No statistically significant difference was found in inspiratory VT among patients breathing through a mask without an airway, a mask with an airway, and LMA with ZEEP or CPAP. In contrast, the inspiratory VT while breathing through ETT was significantly smaller (P < 0.05) than those of the other three groups, both without and with CPAP. Within the same airway apparatus groups, there was no significant difference in VT with ZEEP versus CPAP, except for the ETT group in which VT with CPAP was diminished further than VT with ZEEP (P < 0.001). There was no significant difference in respiratory rate in all four airway apparatus groups either with ZEEP or CPAP. There was no significant difference in inspiratory minute volume among the four breathing apparatus groups, although the mean inspiratory minute volume was the smallest in the ETT group. In the ETT group, there was a trend of decreased inspiratory minute volume with CPAP (P < 0.1). There was no statistically significant difference in PETCO2 among all respiratory apparatus groups when the patients were breathing without CPAP (i.e., ZEEP). When breathing through ETT with CPAP, PETCO2 was significantly more than those in mask groups (P < 0.05).

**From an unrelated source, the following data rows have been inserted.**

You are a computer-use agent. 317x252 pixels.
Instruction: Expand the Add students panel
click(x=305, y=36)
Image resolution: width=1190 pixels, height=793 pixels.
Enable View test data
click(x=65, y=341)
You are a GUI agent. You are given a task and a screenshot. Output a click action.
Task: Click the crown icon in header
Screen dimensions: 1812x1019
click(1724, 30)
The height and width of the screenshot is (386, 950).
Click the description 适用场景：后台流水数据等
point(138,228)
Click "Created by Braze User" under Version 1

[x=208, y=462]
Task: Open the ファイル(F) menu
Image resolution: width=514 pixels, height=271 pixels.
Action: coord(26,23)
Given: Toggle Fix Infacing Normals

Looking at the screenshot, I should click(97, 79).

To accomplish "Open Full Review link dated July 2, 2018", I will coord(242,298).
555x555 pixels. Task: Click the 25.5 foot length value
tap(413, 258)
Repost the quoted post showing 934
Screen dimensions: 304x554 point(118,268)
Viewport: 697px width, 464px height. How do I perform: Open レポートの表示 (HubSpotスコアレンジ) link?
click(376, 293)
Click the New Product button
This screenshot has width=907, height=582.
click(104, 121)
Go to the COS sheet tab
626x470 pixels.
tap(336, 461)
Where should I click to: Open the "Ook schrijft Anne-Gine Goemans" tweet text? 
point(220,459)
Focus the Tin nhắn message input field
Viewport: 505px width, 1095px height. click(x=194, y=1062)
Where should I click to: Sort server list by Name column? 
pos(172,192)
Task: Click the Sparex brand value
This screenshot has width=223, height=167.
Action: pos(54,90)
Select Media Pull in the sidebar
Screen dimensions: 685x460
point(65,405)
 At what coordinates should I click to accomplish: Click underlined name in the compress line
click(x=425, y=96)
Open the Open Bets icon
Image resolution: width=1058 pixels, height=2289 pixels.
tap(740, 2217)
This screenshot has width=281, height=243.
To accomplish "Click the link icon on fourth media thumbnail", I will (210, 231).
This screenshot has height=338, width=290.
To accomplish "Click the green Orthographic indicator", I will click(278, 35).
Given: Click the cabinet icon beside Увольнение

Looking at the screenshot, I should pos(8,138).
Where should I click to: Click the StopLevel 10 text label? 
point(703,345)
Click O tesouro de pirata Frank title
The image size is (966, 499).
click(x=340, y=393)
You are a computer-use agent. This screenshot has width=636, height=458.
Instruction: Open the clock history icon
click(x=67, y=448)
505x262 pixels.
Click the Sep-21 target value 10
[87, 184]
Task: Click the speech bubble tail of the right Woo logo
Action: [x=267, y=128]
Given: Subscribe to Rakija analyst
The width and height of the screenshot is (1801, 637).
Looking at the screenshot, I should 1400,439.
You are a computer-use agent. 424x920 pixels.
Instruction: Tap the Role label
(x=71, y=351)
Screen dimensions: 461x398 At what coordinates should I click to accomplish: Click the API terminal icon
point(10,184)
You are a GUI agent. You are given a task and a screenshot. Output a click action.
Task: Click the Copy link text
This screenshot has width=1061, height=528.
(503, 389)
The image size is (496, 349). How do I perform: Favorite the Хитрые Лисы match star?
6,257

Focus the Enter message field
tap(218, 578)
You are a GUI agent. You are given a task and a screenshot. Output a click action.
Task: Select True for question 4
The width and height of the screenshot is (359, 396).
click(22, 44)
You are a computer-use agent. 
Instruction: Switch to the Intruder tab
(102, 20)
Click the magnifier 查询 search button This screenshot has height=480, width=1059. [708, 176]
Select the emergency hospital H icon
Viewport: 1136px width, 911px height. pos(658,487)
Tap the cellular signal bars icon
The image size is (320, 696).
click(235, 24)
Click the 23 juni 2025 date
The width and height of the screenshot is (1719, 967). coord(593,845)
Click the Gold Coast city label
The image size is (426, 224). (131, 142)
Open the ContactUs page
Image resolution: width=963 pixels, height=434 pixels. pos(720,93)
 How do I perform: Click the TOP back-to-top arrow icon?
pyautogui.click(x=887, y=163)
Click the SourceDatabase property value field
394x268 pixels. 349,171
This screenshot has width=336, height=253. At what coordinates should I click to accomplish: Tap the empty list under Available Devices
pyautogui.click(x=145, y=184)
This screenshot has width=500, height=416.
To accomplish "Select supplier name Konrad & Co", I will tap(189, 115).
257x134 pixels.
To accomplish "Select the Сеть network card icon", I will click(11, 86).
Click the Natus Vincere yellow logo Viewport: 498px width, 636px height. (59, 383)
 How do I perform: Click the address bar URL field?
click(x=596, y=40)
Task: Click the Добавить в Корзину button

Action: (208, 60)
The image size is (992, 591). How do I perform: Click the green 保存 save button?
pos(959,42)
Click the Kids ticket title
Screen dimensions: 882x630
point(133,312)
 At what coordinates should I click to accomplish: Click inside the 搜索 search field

In 12 of the 24 patients, we evaluated the degree of supraglottic obstruction by pharyngeal soft tissue as viewed from a fiberoptic bronchoscope inserted through LMA. In 10 of these 12 patients, there were various degrees of glottis view obliteration by the epiglottis, including total obliteration in one, whereas in the remaining two patients the glottic view was unobstructed. A regression analysis showed a linear correlation between the percentage of supraglottic obliteration and WOB (r2 = 0.62, P < 0.01 without CPAP and r2 = 0.47, P = 0.02 with CPAP) (Figure 4).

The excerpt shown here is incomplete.